Exercise details »
Reproduce the entries so that every line matches the original exactly.

* * * * * * * * *

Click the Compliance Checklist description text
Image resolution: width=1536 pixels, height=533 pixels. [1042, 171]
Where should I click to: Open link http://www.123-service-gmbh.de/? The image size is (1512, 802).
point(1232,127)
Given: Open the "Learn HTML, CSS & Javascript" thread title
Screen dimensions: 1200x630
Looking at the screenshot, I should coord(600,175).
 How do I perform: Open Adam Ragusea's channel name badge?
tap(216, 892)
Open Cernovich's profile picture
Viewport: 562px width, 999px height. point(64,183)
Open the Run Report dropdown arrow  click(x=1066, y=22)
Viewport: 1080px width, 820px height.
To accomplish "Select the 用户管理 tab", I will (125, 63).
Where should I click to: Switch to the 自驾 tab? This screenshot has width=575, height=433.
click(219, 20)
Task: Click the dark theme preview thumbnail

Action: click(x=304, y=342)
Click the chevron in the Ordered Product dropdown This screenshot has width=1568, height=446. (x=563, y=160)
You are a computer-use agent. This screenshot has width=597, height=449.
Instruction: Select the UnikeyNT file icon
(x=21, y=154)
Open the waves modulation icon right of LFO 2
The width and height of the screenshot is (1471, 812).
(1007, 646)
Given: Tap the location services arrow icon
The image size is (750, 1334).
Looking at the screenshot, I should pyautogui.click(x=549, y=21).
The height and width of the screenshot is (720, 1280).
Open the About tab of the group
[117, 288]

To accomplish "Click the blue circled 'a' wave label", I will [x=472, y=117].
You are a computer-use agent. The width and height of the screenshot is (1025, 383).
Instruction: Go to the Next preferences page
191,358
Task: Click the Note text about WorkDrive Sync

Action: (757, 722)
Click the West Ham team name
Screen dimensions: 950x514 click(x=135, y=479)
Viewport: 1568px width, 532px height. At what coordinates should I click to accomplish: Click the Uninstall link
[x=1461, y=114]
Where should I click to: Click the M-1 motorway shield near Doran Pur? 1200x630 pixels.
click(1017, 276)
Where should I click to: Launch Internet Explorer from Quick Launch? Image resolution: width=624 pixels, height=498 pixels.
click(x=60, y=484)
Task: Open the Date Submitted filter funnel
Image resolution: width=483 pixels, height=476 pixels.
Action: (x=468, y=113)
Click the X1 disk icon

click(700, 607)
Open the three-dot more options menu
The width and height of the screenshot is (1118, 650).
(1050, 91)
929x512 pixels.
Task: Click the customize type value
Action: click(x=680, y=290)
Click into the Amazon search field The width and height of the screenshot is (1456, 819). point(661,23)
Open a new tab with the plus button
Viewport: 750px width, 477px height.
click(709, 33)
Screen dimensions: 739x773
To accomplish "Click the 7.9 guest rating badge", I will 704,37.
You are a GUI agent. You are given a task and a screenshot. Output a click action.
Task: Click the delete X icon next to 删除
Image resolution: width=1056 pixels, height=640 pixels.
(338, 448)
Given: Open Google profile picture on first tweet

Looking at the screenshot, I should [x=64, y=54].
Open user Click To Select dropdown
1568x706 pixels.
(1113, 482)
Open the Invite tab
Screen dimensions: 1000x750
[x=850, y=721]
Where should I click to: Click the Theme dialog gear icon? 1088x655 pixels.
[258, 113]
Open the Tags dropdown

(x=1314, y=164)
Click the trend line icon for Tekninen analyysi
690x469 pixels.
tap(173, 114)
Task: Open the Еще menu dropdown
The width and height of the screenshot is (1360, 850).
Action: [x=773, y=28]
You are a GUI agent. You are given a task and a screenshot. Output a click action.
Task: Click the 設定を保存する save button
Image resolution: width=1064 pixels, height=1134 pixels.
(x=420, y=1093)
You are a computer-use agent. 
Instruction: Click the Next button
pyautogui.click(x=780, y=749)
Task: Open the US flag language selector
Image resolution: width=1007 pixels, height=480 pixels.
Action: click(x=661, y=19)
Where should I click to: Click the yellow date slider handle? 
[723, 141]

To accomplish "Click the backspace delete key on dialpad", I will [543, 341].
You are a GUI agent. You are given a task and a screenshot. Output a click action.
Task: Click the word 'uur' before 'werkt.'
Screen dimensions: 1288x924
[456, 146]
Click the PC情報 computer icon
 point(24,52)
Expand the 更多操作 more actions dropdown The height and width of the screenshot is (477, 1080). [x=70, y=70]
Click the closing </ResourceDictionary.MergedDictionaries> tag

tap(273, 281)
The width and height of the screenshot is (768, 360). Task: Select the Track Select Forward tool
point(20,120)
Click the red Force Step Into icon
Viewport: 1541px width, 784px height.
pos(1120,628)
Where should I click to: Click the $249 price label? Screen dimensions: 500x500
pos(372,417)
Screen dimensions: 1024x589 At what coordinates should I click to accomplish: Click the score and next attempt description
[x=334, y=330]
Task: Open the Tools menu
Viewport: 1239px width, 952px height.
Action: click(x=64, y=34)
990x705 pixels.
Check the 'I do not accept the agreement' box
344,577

* * * * * * * * *

Result of the exercise »
Click the Compliance Checklist description text
Image resolution: width=1536 pixels, height=533 pixels. [1042, 171]
Where should I click to: Open link http://www.123-service-gmbh.de/? The image size is (1512, 802).
point(1232,127)
Given: Open the "Learn HTML, CSS & Javascript" thread title
Screen dimensions: 1200x630
Looking at the screenshot, I should coord(600,175).
 How do I perform: Open Adam Ragusea's channel name badge?
tap(216, 892)
Open Cernovich's profile picture
Viewport: 562px width, 999px height. point(64,183)
Open the Run Report dropdown arrow  click(x=1066, y=22)
Viewport: 1080px width, 820px height.
To accomplish "Select the 用户管理 tab", I will (125, 63).
Where should I click to: Switch to the 自驾 tab? This screenshot has width=575, height=433.
click(219, 20)
Task: Click the dark theme preview thumbnail

Action: click(x=304, y=342)
Click the chevron in the Ordered Product dropdown This screenshot has width=1568, height=446. (x=563, y=160)
You are a computer-use agent. This screenshot has width=597, height=449.
Instruction: Select the UnikeyNT file icon
(x=21, y=154)
Open the waves modulation icon right of LFO 2
The width and height of the screenshot is (1471, 812).
(1007, 646)
Given: Tap the location services arrow icon
The image size is (750, 1334).
Looking at the screenshot, I should pyautogui.click(x=549, y=21).
The height and width of the screenshot is (720, 1280).
Open the About tab of the group
[117, 288]

To accomplish "Click the blue circled 'a' wave label", I will [x=472, y=117].
You are a computer-use agent. The width and height of the screenshot is (1025, 383).
Instruction: Go to the Next preferences page
191,358
Task: Click the Note text about WorkDrive Sync

Action: (757, 722)
Click the West Ham team name
Screen dimensions: 950x514 click(x=135, y=479)
Viewport: 1568px width, 532px height. At what coordinates should I click to accomplish: Click the Uninstall link
[x=1461, y=114]
Where should I click to: Click the M-1 motorway shield near Doran Pur? 1200x630 pixels.
click(1017, 276)
Where should I click to: Launch Internet Explorer from Quick Launch? Image resolution: width=624 pixels, height=498 pixels.
click(x=60, y=484)
Task: Open the Date Submitted filter funnel
Image resolution: width=483 pixels, height=476 pixels.
Action: (x=468, y=113)
Click the X1 disk icon

click(700, 607)
Open the three-dot more options menu
The width and height of the screenshot is (1118, 650).
(1050, 91)
929x512 pixels.
Task: Click the customize type value
Action: click(x=680, y=290)
Click into the Amazon search field The width and height of the screenshot is (1456, 819). point(661,23)
Open a new tab with the plus button
Viewport: 750px width, 477px height.
click(709, 33)
Screen dimensions: 739x773
To accomplish "Click the 7.9 guest rating badge", I will 704,37.
You are a GUI agent. You are given a task and a screenshot. Output a click action.
Task: Click the delete X icon next to 删除
Image resolution: width=1056 pixels, height=640 pixels.
(338, 448)
Given: Open Google profile picture on first tweet

Looking at the screenshot, I should [x=64, y=54].
Open user Click To Select dropdown
1568x706 pixels.
(1113, 482)
Open the Invite tab
Screen dimensions: 1000x750
[x=850, y=721]
Where should I click to: Click the Theme dialog gear icon? 1088x655 pixels.
[258, 113]
Open the Tags dropdown

(x=1314, y=164)
Click the trend line icon for Tekninen analyysi
690x469 pixels.
tap(173, 114)
Task: Open the Еще menu dropdown
The width and height of the screenshot is (1360, 850).
Action: [x=773, y=28]
You are a GUI agent. You are given a task and a screenshot. Output a click action.
Task: Click the 設定を保存する save button
Image resolution: width=1064 pixels, height=1134 pixels.
(x=420, y=1093)
You are a computer-use agent. 
Instruction: Click the Next button
pyautogui.click(x=780, y=749)
Task: Open the US flag language selector
Image resolution: width=1007 pixels, height=480 pixels.
Action: click(x=661, y=19)
Where should I click to: Click the yellow date slider handle? 
[723, 141]

To accomplish "Click the backspace delete key on dialpad", I will [543, 341].
You are a GUI agent. You are given a task and a screenshot. Output a click action.
Task: Click the word 'uur' before 'werkt.'
Screen dimensions: 1288x924
[456, 146]
Click the PC情報 computer icon
 point(24,52)
Expand the 更多操作 more actions dropdown The height and width of the screenshot is (477, 1080). [x=70, y=70]
Click the closing </ResourceDictionary.MergedDictionaries> tag

tap(273, 281)
The width and height of the screenshot is (768, 360). Task: Select the Track Select Forward tool
point(20,120)
Click the red Force Step Into icon
Viewport: 1541px width, 784px height.
pos(1120,628)
Where should I click to: Click the $249 price label? Screen dimensions: 500x500
pos(372,417)
Screen dimensions: 1024x589 At what coordinates should I click to accomplish: Click the score and next attempt description
[x=334, y=330]
Task: Open the Tools menu
Viewport: 1239px width, 952px height.
Action: click(x=64, y=34)
990x705 pixels.
Check the 'I do not accept the agreement' box
344,577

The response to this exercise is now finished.